* **Assignment**
Write the data below out exactly as it stands. Do not include the pictures.

* **Dataset entries**
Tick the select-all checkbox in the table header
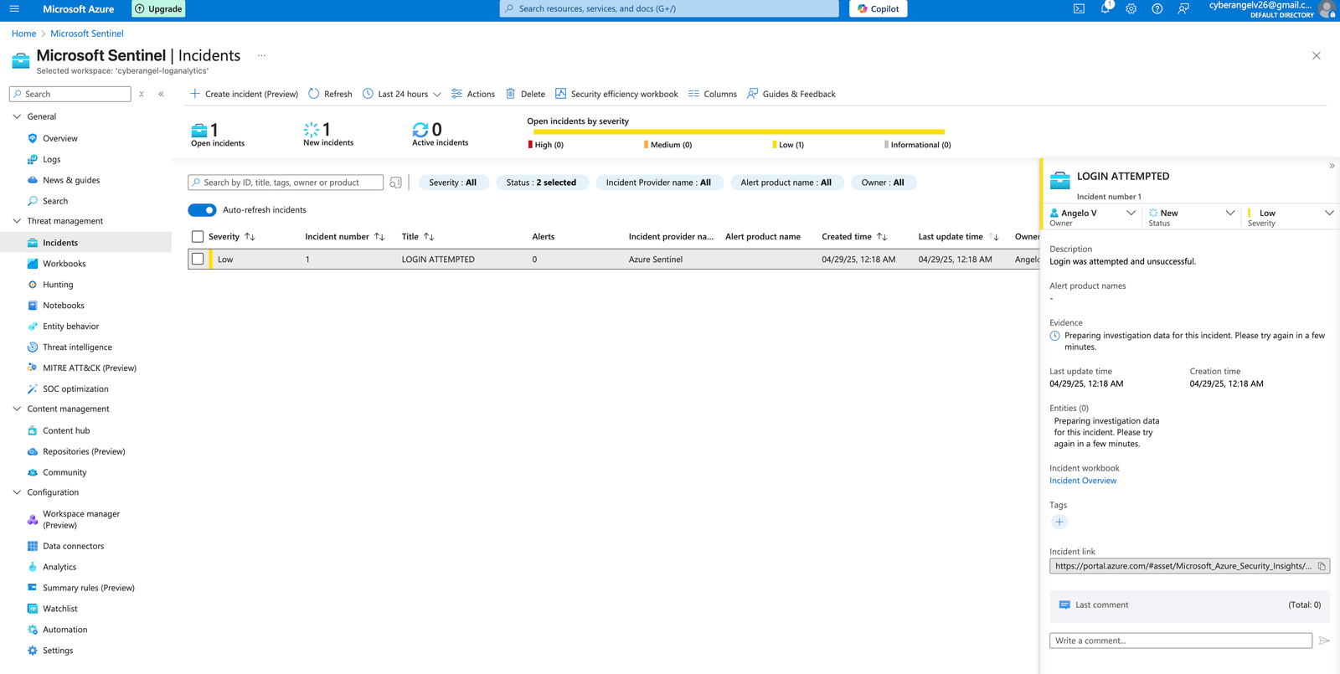1340x674 pixels. tap(198, 237)
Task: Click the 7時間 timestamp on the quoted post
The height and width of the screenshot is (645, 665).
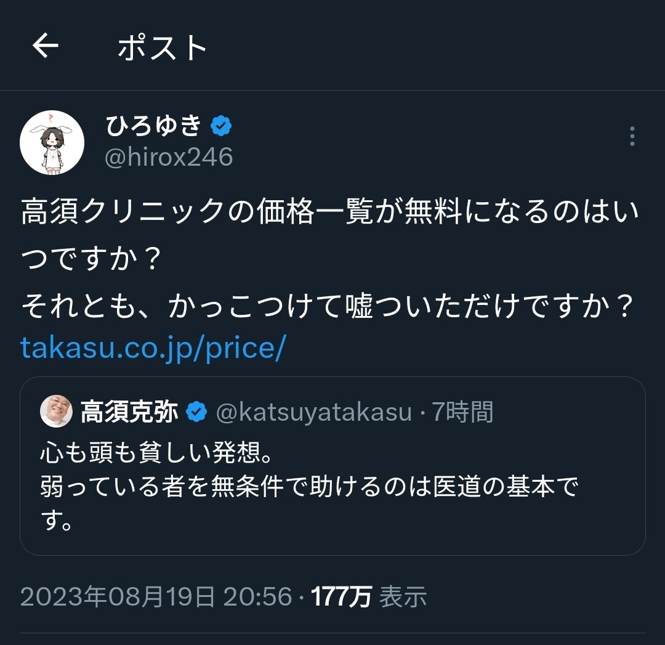Action: tap(462, 412)
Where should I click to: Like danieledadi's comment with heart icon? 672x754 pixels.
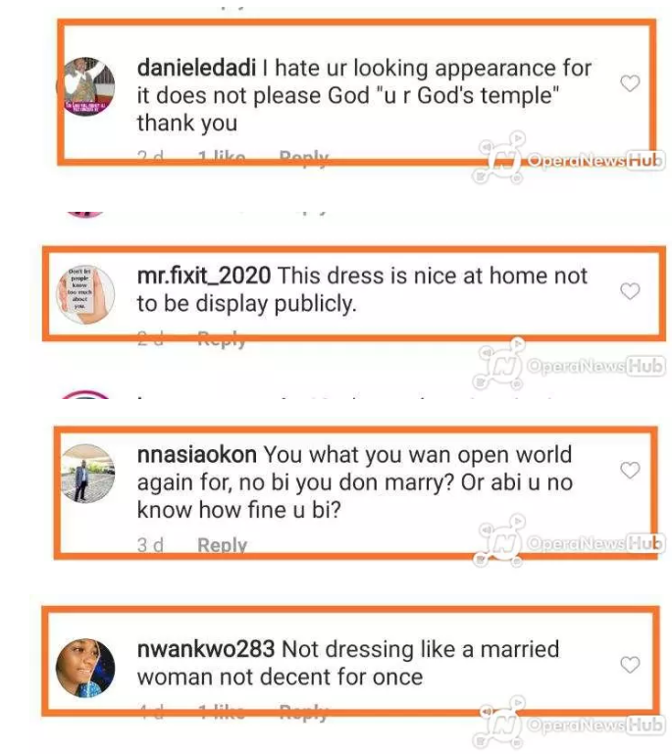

* **Solution to this task**
Tick the select-all checkbox in the table header
1340x674 pixels. tap(198, 237)
Task: Click the 7時間 timestamp on the quoted post
The height and width of the screenshot is (645, 665).
Action: tap(462, 412)
Where should I click to: Like danieledadi's comment with heart icon? 672x754 pixels.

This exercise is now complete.